The AI chatbot has invested in improving accessibility by offering its service in a dozen Indian languages to penetrate rural areas, Turley said, adding that the app was also being adapted to work in low-bandwidth environments. Read on (Gift article)
6.TikTok US is being valued at $14 billion by Trump’s deal: Financial Times and others
TikTok US will be valued at about $14bn under Donald Trump’s deal to force a split from the social media app’s Chinese parent, vice-president JD Vance said.
Oracle, private equity group Silver Lake and Abu Dhabi’s MGX will control roughly 45 per cent of TikTok US, said people familiar with the matter. TikTok’s owner ByteDance will own 19.9 per cent.
According to Vox, the deal is basically just Trump giving TikTok to his friends.
7. There are more robots working in China than the rest of the world combined: New York Times
“China is making and installing factory robots at a far greater pace than any other country, with the United States a distant third, further strengthening China’s already dominant global role in manufacturing.
There were more than two million robots working in Chinese factories last year, according to a report released by the International Federation of Robotics, a nonprofit trade group for makers of industrial robots. Factories in China installed nearly 300,000 new robots last year, more than the rest of the world combined, the report found. American factories installed 34,000.
While Chinese factories have been using more robots, they have also gotten better at making them. The government has used public capital and policy directives to spur Chinese companies to become leaders in robotics and other advanced technologies like semiconductors and artificial intelligence.” Read on (Gift article)
8.Accenture to ‘exit’ staff who cannot be retrained for age of AI: Financial Times
Accenture has already reduced global staffing by more than 11,000 in the last quarter, the Financial Times reported, and plans to train employees in agentic AI, the latest evolution in AI tech that allows a bot to take actions on a user’s behalf.

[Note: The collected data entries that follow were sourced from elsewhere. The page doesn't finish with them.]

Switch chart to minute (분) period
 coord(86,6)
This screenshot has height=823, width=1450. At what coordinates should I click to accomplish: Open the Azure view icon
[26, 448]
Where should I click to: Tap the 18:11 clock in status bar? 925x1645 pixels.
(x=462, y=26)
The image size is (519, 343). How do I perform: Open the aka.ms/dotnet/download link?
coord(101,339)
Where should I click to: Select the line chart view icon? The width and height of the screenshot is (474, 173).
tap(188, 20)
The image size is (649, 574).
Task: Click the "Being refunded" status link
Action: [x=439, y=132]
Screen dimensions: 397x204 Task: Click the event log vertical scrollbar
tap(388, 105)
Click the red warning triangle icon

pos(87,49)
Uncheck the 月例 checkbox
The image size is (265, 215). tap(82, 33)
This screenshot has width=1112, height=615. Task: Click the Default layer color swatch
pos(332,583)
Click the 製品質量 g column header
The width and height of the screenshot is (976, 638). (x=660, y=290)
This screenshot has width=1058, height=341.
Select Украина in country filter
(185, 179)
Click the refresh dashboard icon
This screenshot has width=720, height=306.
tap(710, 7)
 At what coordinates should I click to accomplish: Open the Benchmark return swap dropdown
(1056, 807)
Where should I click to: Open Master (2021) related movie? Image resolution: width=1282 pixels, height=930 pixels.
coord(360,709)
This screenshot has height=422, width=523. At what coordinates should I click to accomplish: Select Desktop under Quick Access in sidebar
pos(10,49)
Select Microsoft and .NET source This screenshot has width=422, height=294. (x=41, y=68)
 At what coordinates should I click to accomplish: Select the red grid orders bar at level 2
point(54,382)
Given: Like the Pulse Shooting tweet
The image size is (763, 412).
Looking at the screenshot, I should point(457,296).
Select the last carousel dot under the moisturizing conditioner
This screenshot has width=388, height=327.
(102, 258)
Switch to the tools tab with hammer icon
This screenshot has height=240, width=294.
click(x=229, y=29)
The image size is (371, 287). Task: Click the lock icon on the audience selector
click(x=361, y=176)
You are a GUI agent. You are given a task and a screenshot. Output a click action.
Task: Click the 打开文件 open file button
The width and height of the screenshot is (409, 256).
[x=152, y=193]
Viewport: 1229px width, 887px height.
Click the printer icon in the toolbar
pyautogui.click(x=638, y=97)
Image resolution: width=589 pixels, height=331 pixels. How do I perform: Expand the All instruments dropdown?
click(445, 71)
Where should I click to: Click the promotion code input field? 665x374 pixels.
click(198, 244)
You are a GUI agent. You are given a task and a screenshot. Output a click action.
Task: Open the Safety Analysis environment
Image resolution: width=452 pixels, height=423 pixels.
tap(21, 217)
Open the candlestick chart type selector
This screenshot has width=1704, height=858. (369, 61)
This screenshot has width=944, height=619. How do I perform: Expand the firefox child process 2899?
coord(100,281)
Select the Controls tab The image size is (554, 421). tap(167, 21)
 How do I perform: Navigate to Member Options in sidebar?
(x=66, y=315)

The IT consulting group on Thursday detailed an $865mn restructuring programme and an outlook for the year ahead that reflects continuing sluggish corporate demand for consulting projects and a clampdown on spending within the US federal government.
AI is especially impacting the bottom rung of the employment ladder, with a recent study showing that since late 2022, the number of 22- to 25-year-olds in careers most exposed to AI dropped significantly. Bots, however, lack “experiential knowledge gained through years in the workforce,” IEEE Spectrum wrote.
9.OpenAI really, really wants you to start your day with ChatGPT Pulse: The Verge
OpenAI’s latest personalization play for ChatGPT: You can now allow the chatbot to learn about you via your transcripts and phone activity (think: connected apps like your calendar, email, and Google Contacts), and based on that data, it’ll research things it thinks you’ll like and present you with a daily “pulse” on them.
The new mobile feature, called ChatGPT Pulse, is only available to Pro users for now, ahead of a broader rollout. The personalized research comes your way in the form of “topical visual cards you can scan quickly or open for more detail, so each day starts with a new, focused set of updates,” per the company. That can look like Formula One race updates, daily vocabulary lessons for a language you’re learning, menu advice for a dinner you’re attending that evening, and more.
10.From Liverpool to Wrexham, are U.S. owners taking over English football? ESPN
When Malcolm Glazer completed a £790 million ($1.06 billion) takeover of Manchester United in May 2005, the New York billionaire became the first American owner in the Premier League.
Twenty years later, 11 Premier League clubs are majority-owned by American individuals, families or private equity groups. Drop down to the EFL Championship, English football's second tier and direct feeder league to the Premier League, and nine clubs are majority-owned by U.S. firms or individuals, including Wrexham. Even Gillingham, top of the table in League Two, are under American ownership.